Especially at the price point, you get a lot of performance and durability.

Nashbar Big Ol' Fat Bike

Nashbar Big Ol’ Fat Bike in its natural element

The Ride:

Are fat bikes are only for sand or snow or really muddy conditions? It’s true that fat bikes easily outperform in these areas, but countless fat bikers out there are saying these make great everyday bikes. There’s a lot of blog chatter on the subject…check it out.

Many of us wondered about the rolling resistance disadvantage that comes with 4″ of rubber at about 10 PSI. The verdict comes in pretty quickly after you hit the trail…this thing is fun. If it’s not as fast as your other bike, it doesn’t matter. You’d probably never win any XC races on a fat bike, unless you’re a total animal.

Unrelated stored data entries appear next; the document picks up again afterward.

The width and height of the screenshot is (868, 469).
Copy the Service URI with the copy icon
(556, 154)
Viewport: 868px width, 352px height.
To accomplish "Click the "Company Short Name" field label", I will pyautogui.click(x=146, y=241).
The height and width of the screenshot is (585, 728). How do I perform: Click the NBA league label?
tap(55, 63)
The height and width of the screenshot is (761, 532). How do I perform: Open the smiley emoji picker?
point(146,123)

At first, the huge centrifugal pull from the greater wheel/tire mass takes some getting used to; but once you learn that you can lean lower, dig in deeper, and corner harder, aggressive riding comes easy. Not one of us felt bogged down – “fun” seemed to be the operative word.

Kayauwee Elevation

I rode the Big Ol’ Fat Bike on one of NC’s gnarliest XC trails, Uwharrie National Forest’s Keyauwee Trail. The longest climb is 2.5 miles, some of which is steep and technical. Big Ol’ handled it nicely.

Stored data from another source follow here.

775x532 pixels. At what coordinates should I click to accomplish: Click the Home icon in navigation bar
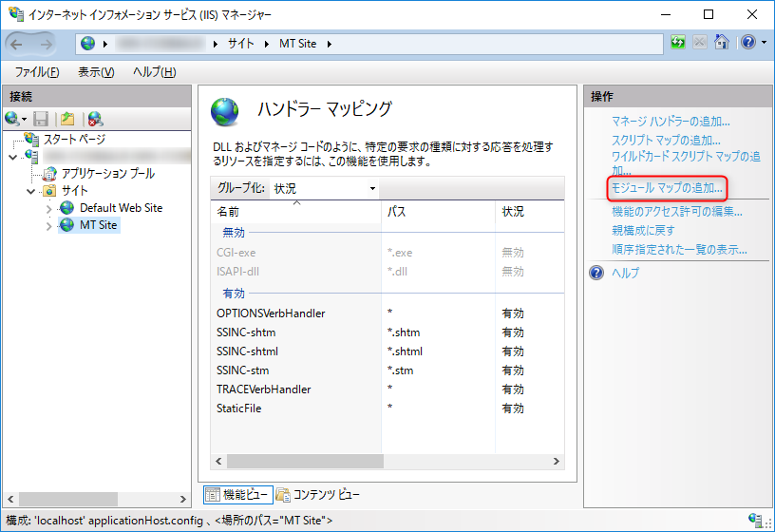(722, 43)
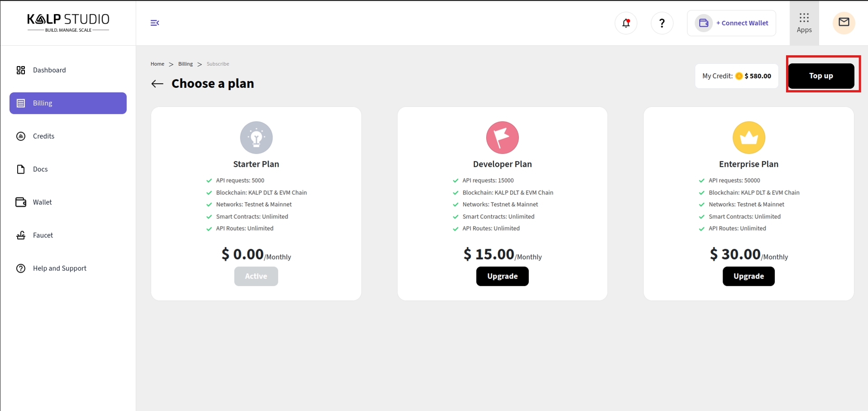The width and height of the screenshot is (868, 411).
Task: Click the back arrow beside Choose a plan
Action: [157, 84]
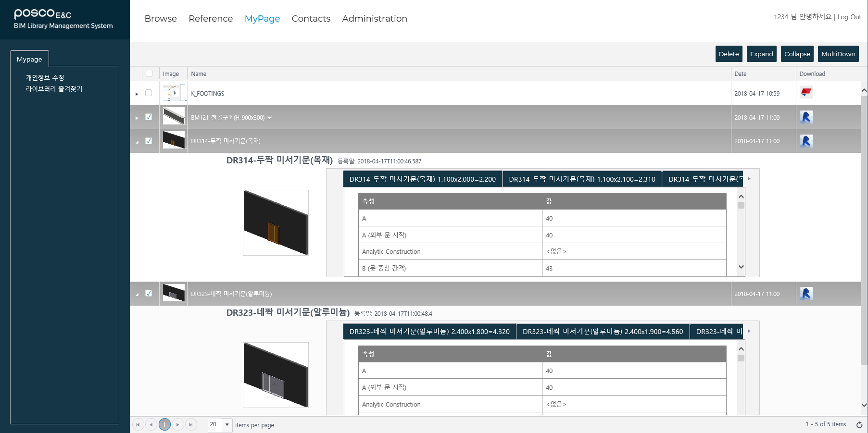Collapse the DR323 row details

click(137, 294)
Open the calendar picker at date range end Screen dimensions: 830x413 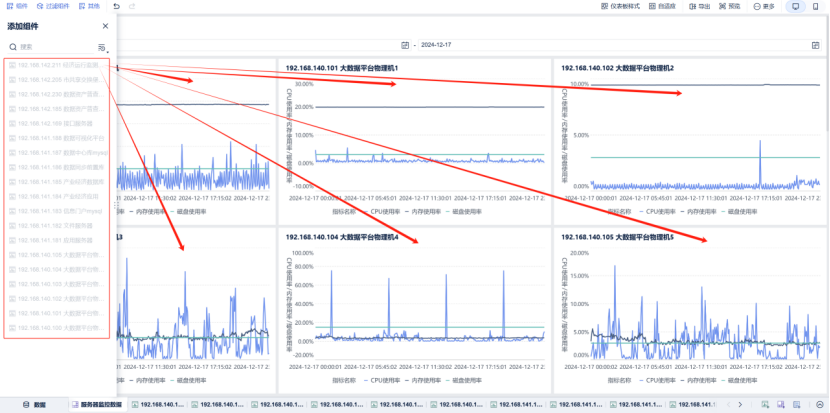click(x=815, y=45)
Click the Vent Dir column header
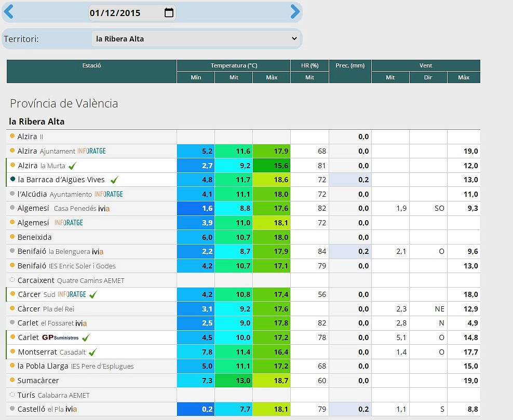Image resolution: width=513 pixels, height=420 pixels. pos(428,77)
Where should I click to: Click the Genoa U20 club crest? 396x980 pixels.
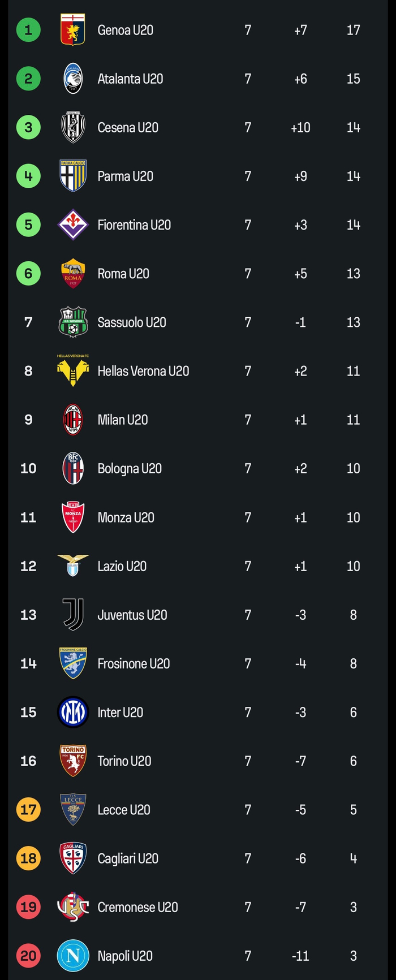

People noted the surprising ease of climbing, the full-suspension-like trail absorbing, and of course the absolutely superior cornering. Plus, the longer wheel base, stiff fork, extra weight, and fat tires make landing big air a breeze if that’s your thing.

Aggressive, mud shedding knobs and pressure as low as 8psi bring you to new adventures in cornering, or digging through snow or slop.

Aggressive, mud shedding knobs and pressure as low as 8psi bring you to new adventures in cornering, or digging through snow or slop.

You’re wondering about weight?

It’s a good idea to check your inner weight weenie at the door when assessing any fat bike. Not that weight is irrelevant, but these are big bikes.  At 35 lbs and change, the Big Ol’ Fat Bike is right there with the Surly Pugsley.

As a tip, since Big Ol’s rear drop outs are horizontal, keep that rear skewer nice and tight to keep the wheel centered perfectly. Quick release skewers don’t dig into chromoly the way they do aluminum or carbon, and between cranking and braking with a wheel of that size, there’s plenty of torque on the skewer.

Upgradable?

The Big Ol’ Fat Bike‘s components are solid across the board, but if you had a mind to drop some grammage, there’s plenty of Nashbar carbon that could get you there for less than you think. The platform pedals that come on this bike are great, but if you like a lot of riders, you’ll be switching out for your preferred brand of clipless pedals.

And of course, throw your favorite saddle on there and become the rear admiral of your fat bike.

nashbar_fat_bike_6

Not just for snow and slop, fat bikes make worthy and fun XC bikes.

Take it all around:

The bottom line is that the fun factor and the value are the key draws to this bike. The frame, fork, and all the components are designed for the rigors of real mountain biking, so you get a bike that’s ready for serious riding right out-of-the-box. Getting a chromo fat bike with a SRAM X-5/X7  3×9 drivetrain and all alloy components and quality rubber for a grand is not bad at all.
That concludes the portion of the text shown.